Re: threads

From: Werner Vogels <werner_at_nospam.org>
Date: Sun Feb 27 1994 - 16:52:23 PST

Mike Larson writes:

> Let me rephrase my question in a different way. Assume for a momemt
> that a) process context switch time is very fast under VSTA, b) there
> is a mechanism for sharing resources, in particular for sharing memory
> between processes (a useful thing anyway). Then my question is: given
> a) and b) above, does a thread package buy you anything? And if it
> does, is it worth the additional effort/code?
                                              
Your assumptions are based on the idea (Rob Pike & friends share your view,
so you are in good company) that threads are only there to fix performance
problems that existed in heavy weight OS's like SVr4. I do not agree with
this point of view. Threads, in my eyes, are an abstraction that gives easy
access to parallelism to the programmer and as such have proven their right
of existence in many other environments and programming languages (who where
there before "forking" became a problem). Threads have become much more
popular and visible since the wider availability of multiprocessor systems:
threads were no longer an "nice programming abstraction" but they actually
could buy you additonal cycles by exploiting the available parallel power.

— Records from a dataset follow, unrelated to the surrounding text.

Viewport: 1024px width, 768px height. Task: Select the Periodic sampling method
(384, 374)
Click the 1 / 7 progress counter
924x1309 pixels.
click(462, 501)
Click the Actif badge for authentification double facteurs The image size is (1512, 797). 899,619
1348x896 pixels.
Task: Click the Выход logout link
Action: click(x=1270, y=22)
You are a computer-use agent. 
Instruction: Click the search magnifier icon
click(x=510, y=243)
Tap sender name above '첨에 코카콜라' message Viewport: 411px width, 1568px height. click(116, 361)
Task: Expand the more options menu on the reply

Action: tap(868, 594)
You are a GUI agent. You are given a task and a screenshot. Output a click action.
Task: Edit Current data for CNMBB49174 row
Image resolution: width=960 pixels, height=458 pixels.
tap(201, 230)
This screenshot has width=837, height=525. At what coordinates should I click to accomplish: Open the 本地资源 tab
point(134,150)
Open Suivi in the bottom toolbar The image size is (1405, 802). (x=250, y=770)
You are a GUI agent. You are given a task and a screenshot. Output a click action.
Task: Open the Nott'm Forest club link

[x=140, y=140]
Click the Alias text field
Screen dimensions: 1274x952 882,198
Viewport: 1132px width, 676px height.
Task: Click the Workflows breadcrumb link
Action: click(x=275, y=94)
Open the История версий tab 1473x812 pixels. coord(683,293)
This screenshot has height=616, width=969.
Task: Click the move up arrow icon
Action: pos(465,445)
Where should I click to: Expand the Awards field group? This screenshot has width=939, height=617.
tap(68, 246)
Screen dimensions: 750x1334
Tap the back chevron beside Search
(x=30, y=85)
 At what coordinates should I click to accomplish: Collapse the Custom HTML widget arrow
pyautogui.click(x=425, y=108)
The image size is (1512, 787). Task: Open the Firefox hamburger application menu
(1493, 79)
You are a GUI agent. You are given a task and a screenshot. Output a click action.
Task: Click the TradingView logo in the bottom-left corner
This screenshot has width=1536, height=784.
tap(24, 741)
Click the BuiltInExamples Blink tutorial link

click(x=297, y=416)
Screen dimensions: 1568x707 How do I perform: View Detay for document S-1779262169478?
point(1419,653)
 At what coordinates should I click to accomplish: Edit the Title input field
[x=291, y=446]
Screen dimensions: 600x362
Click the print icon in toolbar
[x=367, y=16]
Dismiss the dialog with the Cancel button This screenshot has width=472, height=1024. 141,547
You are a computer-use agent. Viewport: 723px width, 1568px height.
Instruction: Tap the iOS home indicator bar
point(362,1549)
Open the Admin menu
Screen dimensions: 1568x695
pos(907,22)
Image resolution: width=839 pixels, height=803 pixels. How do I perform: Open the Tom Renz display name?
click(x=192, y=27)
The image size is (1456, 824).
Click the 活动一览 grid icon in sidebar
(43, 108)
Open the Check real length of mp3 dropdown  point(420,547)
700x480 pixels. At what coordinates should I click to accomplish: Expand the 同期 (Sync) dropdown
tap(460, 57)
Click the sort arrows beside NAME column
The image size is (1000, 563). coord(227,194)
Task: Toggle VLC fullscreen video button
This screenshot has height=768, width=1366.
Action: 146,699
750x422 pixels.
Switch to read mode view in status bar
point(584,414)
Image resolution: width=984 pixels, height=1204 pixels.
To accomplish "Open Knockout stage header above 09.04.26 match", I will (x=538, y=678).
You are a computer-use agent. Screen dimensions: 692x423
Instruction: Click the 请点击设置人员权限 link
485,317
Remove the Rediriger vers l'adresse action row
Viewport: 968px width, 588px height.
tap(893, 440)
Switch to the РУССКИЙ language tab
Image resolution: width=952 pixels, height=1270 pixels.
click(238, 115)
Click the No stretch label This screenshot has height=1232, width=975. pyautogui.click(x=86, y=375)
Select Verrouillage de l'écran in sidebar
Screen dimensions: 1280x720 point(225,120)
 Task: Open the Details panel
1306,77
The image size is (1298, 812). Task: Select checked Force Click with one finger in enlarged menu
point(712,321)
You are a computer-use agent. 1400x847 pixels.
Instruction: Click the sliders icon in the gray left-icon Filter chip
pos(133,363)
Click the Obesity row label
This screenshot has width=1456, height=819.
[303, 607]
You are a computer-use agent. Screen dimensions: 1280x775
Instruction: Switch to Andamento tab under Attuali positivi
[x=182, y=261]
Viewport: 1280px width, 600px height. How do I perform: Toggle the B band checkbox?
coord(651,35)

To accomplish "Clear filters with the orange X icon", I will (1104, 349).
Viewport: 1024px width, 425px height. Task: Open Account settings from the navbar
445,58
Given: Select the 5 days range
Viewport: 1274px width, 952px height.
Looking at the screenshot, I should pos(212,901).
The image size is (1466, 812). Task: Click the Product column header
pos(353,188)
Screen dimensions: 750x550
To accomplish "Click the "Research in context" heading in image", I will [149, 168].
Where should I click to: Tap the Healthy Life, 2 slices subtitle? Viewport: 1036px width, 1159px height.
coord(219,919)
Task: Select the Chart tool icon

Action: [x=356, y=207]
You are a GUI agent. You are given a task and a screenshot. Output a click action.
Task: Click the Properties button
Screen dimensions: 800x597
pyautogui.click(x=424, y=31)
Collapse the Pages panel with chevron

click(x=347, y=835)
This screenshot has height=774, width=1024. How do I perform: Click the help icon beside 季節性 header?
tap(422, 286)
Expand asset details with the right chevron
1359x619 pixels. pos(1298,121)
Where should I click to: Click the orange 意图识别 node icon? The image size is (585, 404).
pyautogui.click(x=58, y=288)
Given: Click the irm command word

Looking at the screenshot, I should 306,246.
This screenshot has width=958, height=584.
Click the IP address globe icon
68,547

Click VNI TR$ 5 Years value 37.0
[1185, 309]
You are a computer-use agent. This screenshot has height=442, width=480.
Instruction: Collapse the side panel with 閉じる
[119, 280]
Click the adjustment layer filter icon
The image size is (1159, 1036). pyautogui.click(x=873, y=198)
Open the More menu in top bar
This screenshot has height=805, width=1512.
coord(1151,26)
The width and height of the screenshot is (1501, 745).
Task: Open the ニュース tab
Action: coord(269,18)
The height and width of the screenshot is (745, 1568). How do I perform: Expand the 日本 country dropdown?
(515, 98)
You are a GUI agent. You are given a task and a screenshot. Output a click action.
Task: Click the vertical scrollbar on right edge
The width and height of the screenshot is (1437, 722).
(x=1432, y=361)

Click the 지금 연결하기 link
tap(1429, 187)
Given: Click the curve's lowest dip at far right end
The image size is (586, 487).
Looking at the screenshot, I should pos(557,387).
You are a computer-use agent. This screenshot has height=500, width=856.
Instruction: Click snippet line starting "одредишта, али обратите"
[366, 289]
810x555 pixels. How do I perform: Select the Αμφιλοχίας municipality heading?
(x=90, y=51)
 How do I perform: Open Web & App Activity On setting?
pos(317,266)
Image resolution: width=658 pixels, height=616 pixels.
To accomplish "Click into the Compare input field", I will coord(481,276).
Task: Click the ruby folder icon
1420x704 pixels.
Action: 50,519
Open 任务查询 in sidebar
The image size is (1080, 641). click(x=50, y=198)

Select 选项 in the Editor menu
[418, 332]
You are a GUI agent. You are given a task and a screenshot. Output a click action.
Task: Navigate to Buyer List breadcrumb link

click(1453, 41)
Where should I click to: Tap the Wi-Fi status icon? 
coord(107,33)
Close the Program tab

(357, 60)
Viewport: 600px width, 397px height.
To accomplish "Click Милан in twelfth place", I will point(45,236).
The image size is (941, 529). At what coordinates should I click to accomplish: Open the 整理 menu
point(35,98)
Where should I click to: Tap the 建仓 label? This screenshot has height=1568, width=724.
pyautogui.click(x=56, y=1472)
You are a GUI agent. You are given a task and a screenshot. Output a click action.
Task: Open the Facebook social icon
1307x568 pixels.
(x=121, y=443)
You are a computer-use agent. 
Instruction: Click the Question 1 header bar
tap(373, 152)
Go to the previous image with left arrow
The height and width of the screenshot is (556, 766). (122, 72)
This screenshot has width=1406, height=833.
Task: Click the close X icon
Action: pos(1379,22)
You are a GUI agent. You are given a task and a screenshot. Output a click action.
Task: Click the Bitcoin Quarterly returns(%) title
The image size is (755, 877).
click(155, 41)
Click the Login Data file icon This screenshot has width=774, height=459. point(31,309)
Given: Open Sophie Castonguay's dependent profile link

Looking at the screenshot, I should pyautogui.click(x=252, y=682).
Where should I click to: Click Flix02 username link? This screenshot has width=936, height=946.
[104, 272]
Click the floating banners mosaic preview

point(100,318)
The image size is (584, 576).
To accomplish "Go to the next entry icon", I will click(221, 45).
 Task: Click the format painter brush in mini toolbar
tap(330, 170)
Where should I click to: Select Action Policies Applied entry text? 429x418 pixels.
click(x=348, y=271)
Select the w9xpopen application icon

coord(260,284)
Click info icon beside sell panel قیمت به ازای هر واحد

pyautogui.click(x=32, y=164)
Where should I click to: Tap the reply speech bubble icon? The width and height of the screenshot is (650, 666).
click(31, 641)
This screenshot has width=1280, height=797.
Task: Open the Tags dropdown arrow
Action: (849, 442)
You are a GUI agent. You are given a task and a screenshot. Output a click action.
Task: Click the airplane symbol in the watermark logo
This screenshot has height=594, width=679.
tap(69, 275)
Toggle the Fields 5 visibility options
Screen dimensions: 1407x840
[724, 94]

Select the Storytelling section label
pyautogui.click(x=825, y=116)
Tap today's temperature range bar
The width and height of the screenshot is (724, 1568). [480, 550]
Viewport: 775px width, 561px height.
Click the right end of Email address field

> But, as you mention, it may be possible to emulate a
> threads library using existing process-level interfaces

I think you have four options:

1. you want threads only as a nice programming abstraction. In this you would
   probably not be bothered wheter your run-time system forks shared memory
   processes or uses a coroutine like structure to manage the threads of
   control. (Sun LWP and Tom Doepner's Brown threads are simple examples,
   Presto and FastThreads (UW) more elaborate ones).

2. you want your application to have full control over your scheduling. You
   allocate a number of processors to an adress space, notify the thread
   runtime system of the current state and let the run-time system figure out
   the best way to schedule the threads. This is done in Tom Anderson's
   "scheduler activations" and also available for Mach. The new OS build in
   the Pegasus project (Mullender and Leslie) explores this method even more
   deeper. The kernel needs to be "process aware", but not really
   "thread aware".

3. you want to explore parallelism as much as possible but are satisfied
   with the system handling this for you and you do not have a system that
   does (2). Your runtime systems either interfaces with kernel threads that
   are wired to different processors or you use a shared memory process
   interface (that also can be allocated to different processors).

4. you want real-time thread support. Forget all previous options. The only
   way to achieve system wide predictable scheduling is to have the kernel
   manage the threads. Interaction between the synchronization management
   and the scheduler are also inevitable. A hierachical organization where
   the processes are "real-timed" and the process run-time system manages
   the threads like in the previous options is in some "very soft" cases
   possible (for ex. dedicated multi media systems). But in general anything
   else then centralized threads for real-time is a no-no.

My main problem with the shared memory process approach is that I do not
really believe that process context switches will ever be as cheap as
thread switching. In the process case you still have to manage some vm
mapping and do some domain protection work. But the worst thing is that
in most cases the TLB contents will be lost, which will be the death of
your system performance wise. Thread scheduling normally is saving a few
registers and loading the new ones and off you go.

If VSTa wants to focus on real real-time (I'll start a "thread" on that ones
this one dies out) it will be difficult to avoid the last option where your
threads will have to be kernel based. In other cases I think a "scheduler
activations" approach would be extremely elegant.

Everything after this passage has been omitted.